Sun, Aug 12, 2018 - Page 4 News List

Religion must obey Chinese law: paper

MOSQUE DEMOLITION:The ‘Global Times’ said that the local government needs to act or the idea that religions do not have to heed Chinese regulations would flourish

AP, WEIZHOU, China

Lights glow on the Grand Mosque in Weizhou, China, yesterday.

Photo: AP

A newspaper of the Chinese Communist Party (CCP) yesterday said that no religion is above the law in China, urging officials to stay firm while dealing with a rare protest over the planned demolition of a massive mosque in the nation’s northwest.

The Global Times said that local officials in the town of Weizhou in Ningxia, a region that is home to many ethnic minority Hui Muslims, must act against what it described as an illegal expansion of a religious building.

Thousands of Hui gathered at the towering Grand Mosque on Thursday and Friday to prevent authorities from demolishing the structure, residents contacted by reporters said.

“People are in a lot of pain,” said Ma Sengming, a 72-year-old man who was at the protest from Thursday morning until Friday afternoon. “Many people were crying. We can’t understand why this is happening.”

Ma said the group shouted “Protect faith in China!” and “Love the country, love the faith!”
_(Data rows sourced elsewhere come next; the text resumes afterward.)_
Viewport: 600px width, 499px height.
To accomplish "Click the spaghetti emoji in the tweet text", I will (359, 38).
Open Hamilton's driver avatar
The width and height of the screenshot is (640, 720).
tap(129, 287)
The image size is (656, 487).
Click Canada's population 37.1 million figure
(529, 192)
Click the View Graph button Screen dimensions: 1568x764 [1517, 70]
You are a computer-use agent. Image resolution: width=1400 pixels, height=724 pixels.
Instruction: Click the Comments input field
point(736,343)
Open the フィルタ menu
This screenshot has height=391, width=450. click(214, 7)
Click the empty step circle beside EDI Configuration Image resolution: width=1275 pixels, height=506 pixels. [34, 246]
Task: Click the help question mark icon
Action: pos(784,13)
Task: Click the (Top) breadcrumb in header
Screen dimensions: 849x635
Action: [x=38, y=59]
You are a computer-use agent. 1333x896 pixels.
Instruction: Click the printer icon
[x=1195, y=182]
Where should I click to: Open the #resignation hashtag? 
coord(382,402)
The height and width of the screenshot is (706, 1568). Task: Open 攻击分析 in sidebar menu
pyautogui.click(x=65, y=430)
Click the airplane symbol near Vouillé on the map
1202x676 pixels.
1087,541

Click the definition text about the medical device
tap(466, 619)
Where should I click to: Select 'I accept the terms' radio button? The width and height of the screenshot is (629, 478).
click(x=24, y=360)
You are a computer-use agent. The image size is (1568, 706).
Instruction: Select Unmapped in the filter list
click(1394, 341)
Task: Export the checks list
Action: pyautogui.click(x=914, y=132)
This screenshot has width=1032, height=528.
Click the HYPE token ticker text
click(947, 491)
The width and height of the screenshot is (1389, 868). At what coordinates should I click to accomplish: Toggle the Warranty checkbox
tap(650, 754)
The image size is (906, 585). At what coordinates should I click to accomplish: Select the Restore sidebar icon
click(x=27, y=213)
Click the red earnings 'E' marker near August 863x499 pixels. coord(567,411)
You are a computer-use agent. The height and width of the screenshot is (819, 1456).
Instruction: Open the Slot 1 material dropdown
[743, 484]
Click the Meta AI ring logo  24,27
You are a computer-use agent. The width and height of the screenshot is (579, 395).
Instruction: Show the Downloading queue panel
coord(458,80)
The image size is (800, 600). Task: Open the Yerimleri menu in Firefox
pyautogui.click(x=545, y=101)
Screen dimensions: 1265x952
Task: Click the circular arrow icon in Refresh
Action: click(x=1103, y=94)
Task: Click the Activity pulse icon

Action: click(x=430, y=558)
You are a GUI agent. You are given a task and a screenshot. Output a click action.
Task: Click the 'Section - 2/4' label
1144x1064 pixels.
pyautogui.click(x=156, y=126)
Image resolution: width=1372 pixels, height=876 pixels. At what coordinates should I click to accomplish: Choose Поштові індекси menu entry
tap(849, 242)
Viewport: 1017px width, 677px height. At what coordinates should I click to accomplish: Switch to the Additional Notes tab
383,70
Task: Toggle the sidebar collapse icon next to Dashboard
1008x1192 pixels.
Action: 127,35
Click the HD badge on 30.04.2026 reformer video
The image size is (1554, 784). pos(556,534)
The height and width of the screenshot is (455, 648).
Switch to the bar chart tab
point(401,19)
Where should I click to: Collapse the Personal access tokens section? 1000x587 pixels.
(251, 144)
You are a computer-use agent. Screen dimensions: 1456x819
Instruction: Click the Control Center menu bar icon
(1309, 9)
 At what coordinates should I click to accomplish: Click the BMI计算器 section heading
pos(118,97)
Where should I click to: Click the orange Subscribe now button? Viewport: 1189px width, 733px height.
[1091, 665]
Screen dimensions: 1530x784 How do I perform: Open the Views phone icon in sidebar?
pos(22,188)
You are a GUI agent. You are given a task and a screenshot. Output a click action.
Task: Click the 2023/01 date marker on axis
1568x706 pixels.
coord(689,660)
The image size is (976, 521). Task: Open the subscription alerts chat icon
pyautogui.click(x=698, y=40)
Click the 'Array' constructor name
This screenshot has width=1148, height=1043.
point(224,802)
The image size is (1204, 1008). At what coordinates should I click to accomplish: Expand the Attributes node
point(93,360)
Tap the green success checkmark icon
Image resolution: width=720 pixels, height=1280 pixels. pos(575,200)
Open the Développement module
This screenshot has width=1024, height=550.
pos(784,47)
The protest came as faith groups have seen their freedoms shrink as the government seeks to “Sinicize” religions by making the faithful prioritize allegiance to the officially atheist CCP. Islamic crescents and domes have been stripped from mosques, Christian churches have been shut down and Bibles seized, and Tibetan children have been moved from Buddhist temples to schools.

Such efforts were clearly behind the planned demolition of the mosque in Weizhou, where dozens of men, women and children milled about on the mosque steps, on plastic chairs and in the large dirt parking lot yesterday before dawn prayers. Above them hung long banners from the second story of the mosque that read in Chinese: “Stick to directives of Sinicized religion.”

The mosque, a white building lit at night with gold, green and yellow, dwarfs the surrounding dim warren of brick and concrete homes. Its architecture of four minarets and nine domes tipped with crescent moons would be at home anywhere in the Islamic world, save for the large red-and-yellow Chinese flags fluttering from the ramparts and the wide central staircase.

The residents of Weizhou were alarmed by news that the government was planning to demolish the mosque, despite initially appearing to approve its construction, which was completed last year.

The authorities now planned to take down eight out of the nine domes topping the mosque on the grounds that the structure was built larger than permitted, said Ma Zhiguo, a resident in his late 70s.

However, community members were standing their ground, he said.

“How could we allow them to tear down a mosque that is still in good condition?” he said, adding that the mosque conducts prayers attended by about 30,000 Muslims and was built using believers’ personal funds.

Officials in the county and city propaganda offices said they were not aware of the situation.

Other local authorities could not immediately be reached for comment.

The Global Times said in an editorial yesterday that the authorities had to send a message to all religious groups that none of them are above the law.

“Demolishing the mosque is sure to earn the ire of local religious followers. However, if the local government does not react to the illegal act, it will fuel the idea that religions are superior over China’s laws,” the paper said.

In May, the county disciplinary inspection commission published a notice saying that Weizhou authorities had failed to properly inspect what it said was illegal expansion in the construction of the Grand Mosque.